One thing the two sides did not discuss was the billions of dollars in arms America is selling to Taiwan quite separately from the talks between trade negotiators. Most recently the Department of State has pieced together $1.1 billion in military aid, more than half for a surveillance radar program.

That would tell Taiwan defenders what the Communist Chinese would be doing as soon as their planes took off on exercises intended to instill fears of an invasion. Also included in the package are missiles for firing at targets in the air, at sea, and on land. Some analysts say that combination would make Taiwan into a “porcupine.”

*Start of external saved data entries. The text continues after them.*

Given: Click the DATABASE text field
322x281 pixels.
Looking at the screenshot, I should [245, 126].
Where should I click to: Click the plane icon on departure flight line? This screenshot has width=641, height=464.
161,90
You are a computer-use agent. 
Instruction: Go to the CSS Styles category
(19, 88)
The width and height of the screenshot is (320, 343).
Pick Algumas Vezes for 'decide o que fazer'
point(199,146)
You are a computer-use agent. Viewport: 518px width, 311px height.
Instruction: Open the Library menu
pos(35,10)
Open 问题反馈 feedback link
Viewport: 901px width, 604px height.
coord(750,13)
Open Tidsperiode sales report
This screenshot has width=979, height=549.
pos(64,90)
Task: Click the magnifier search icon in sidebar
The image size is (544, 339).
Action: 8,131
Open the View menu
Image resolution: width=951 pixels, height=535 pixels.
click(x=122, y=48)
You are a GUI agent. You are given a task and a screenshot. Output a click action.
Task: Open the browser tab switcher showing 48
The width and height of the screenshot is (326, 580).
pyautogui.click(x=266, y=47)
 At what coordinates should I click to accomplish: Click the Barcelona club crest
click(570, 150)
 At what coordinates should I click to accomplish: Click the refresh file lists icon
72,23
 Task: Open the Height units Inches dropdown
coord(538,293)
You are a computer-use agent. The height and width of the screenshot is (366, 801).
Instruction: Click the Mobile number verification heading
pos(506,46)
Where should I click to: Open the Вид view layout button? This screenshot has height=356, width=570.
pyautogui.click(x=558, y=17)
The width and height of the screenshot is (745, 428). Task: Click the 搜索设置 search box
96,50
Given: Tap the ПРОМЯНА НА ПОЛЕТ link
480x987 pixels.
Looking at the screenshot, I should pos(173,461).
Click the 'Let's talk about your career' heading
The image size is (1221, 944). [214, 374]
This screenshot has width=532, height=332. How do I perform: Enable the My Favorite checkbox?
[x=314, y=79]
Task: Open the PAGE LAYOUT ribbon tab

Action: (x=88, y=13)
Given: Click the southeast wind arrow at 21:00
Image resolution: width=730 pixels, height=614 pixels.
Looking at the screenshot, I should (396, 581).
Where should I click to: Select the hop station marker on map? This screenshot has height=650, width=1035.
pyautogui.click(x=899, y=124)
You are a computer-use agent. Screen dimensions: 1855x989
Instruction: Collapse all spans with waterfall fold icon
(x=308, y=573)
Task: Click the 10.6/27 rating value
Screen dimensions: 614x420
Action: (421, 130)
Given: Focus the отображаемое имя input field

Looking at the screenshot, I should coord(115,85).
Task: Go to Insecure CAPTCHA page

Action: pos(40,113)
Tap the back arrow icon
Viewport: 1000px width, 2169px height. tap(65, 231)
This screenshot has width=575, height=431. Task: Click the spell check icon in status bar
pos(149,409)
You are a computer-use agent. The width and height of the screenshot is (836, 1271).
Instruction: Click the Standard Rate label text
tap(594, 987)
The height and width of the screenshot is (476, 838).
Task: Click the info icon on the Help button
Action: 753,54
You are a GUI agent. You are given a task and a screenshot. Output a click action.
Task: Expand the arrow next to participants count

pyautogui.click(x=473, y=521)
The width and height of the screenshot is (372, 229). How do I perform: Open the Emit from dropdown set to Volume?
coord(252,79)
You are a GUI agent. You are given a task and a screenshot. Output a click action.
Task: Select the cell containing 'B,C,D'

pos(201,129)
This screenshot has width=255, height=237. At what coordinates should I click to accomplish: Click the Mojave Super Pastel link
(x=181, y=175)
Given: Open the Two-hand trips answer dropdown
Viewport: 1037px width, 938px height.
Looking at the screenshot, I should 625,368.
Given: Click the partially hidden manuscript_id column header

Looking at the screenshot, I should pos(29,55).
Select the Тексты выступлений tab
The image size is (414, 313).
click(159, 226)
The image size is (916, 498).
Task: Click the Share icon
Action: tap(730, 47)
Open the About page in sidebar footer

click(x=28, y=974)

That is, it would make it bristling with stingers that far larger, more powerful Chinese forces would have difficulty penetrating — and prefer to avoid. “There is debate about what sort of weapons,” Mr. Zhong says. “Some might say they serve a political purpose.” Political and economic purposes are indeed factors in the equation.

Increasingly, American semiconductor manufacturers are sending their designs for Taiwan manufacturers to produce. “The U.S. is shifting from China to Taiwan,” Mr. Zhong says. Partly owing to business with American firms, Taiwan ranks ahead of both China and South Korea as the world’s largest semiconductor manufacturer.

One factor is China’s campaign of intimidation against Taiwan in which China’s party boss, Xi Jinping, periodically sends scores of fighter planes beyond the Air Defense Identification Line between Taiwan and the mainland. Chinese planes and warships have also intruded into Taiwan’s territorial waters.

Mr. Zhong is not convinced that Mr. Xi would refrain from attacking Taiwan for fear of losing the tremendous profits that China makes from its enormous trade surplus with America. Nor, he believes, would Mr. Xi  necessarily be deterred by the prospect of losing trade with Taiwan or Taiwan investment in the Chinese mainland.

“Even though attacking Taiwan is economically not feasible,” he says, “politically it might serve some purpose of distracting attention from problems at home.” In the meantime, Taiwan’s trade office  put out an official statement that indicated the trade talks had gone nowhere.

“More transparent measures will be taken in the future,” it said. “ We will build up multiple bilateral platforms to promote bilateral cooperation and share the successful experiences and difficulties.”